Exercise: I need the records below restated word for word, without their pictures.

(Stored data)

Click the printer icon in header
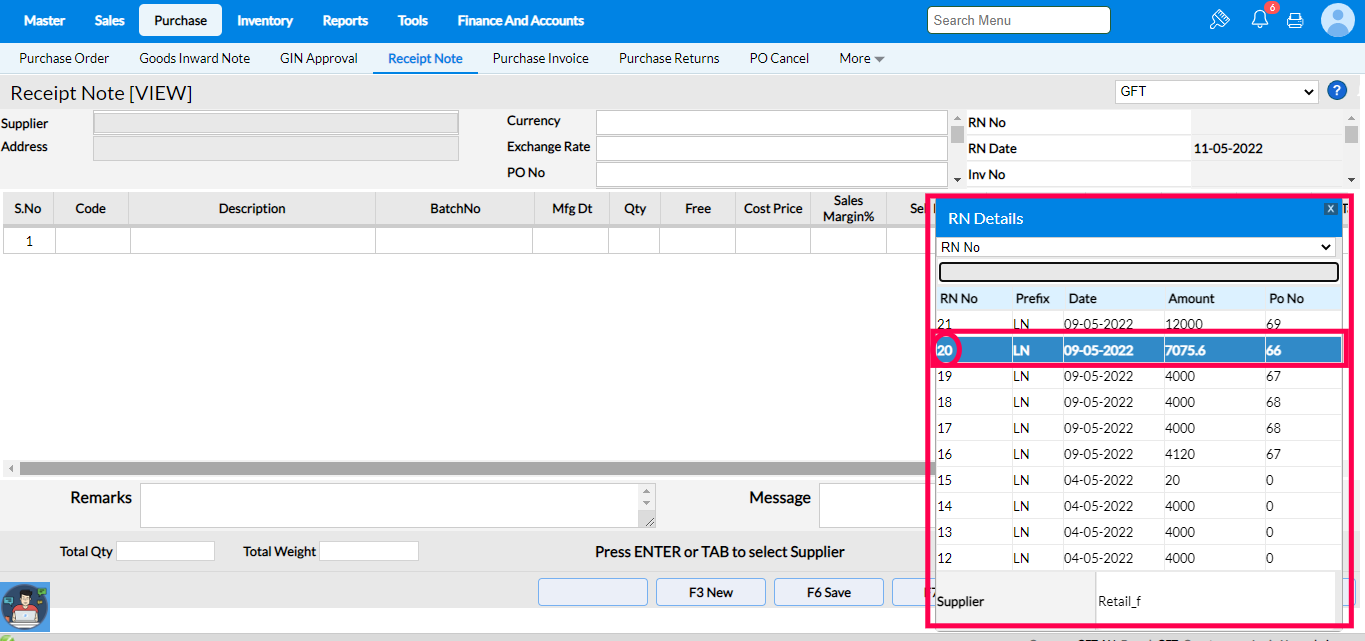click(x=1295, y=20)
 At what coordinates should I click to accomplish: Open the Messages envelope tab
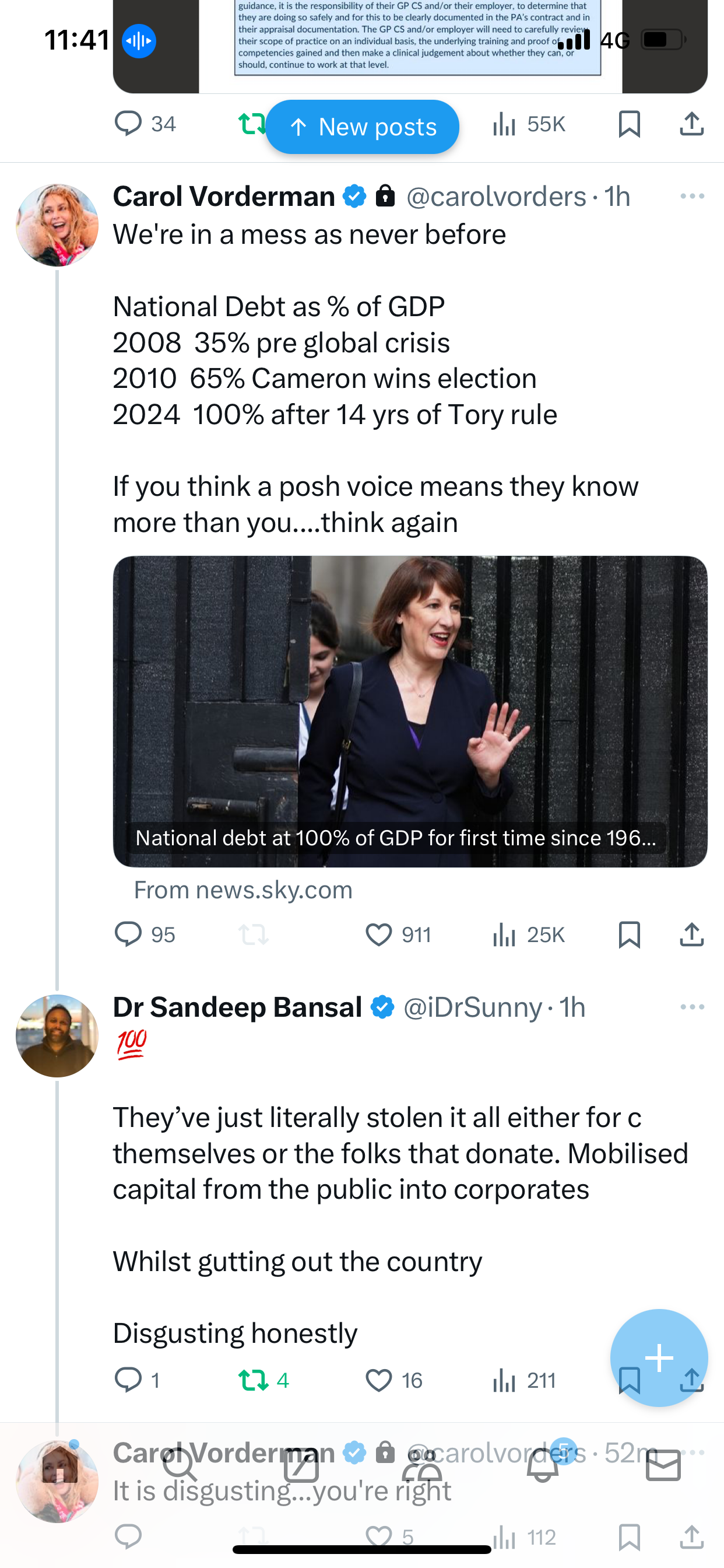(663, 1465)
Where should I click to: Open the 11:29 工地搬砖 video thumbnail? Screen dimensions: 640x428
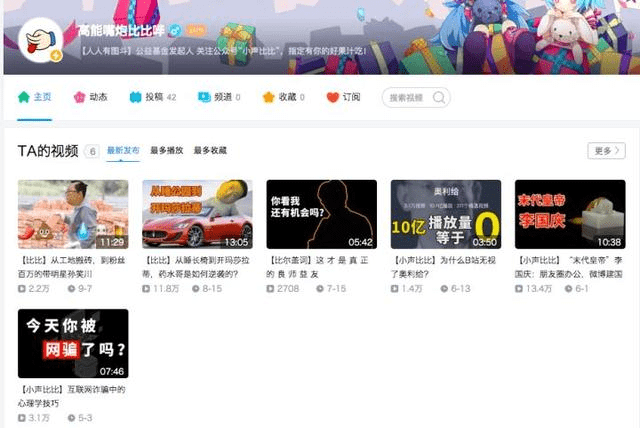point(73,214)
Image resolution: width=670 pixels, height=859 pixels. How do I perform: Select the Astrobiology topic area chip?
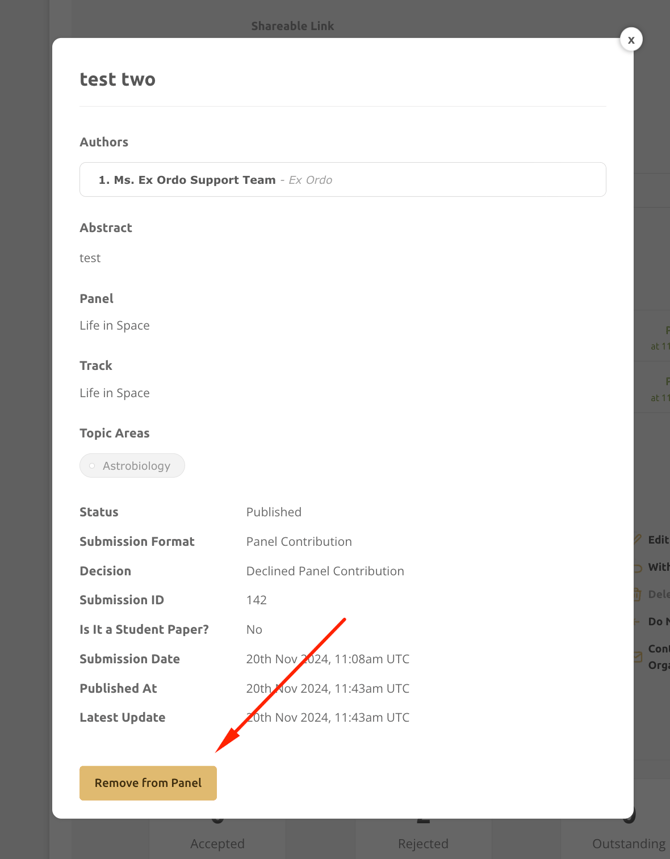133,466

Result below:
Click the printer icon in header
click(x=1295, y=20)
 At what coordinates should I click to accomplish: Open the Messages envelope tab
(663, 1465)
Where should I click to: Open the 11:29 工地搬砖 video thumbnail? Screen dimensions: 640x428
point(73,214)
Image resolution: width=670 pixels, height=859 pixels. How do I perform: Select the Astrobiology topic area chip?
133,466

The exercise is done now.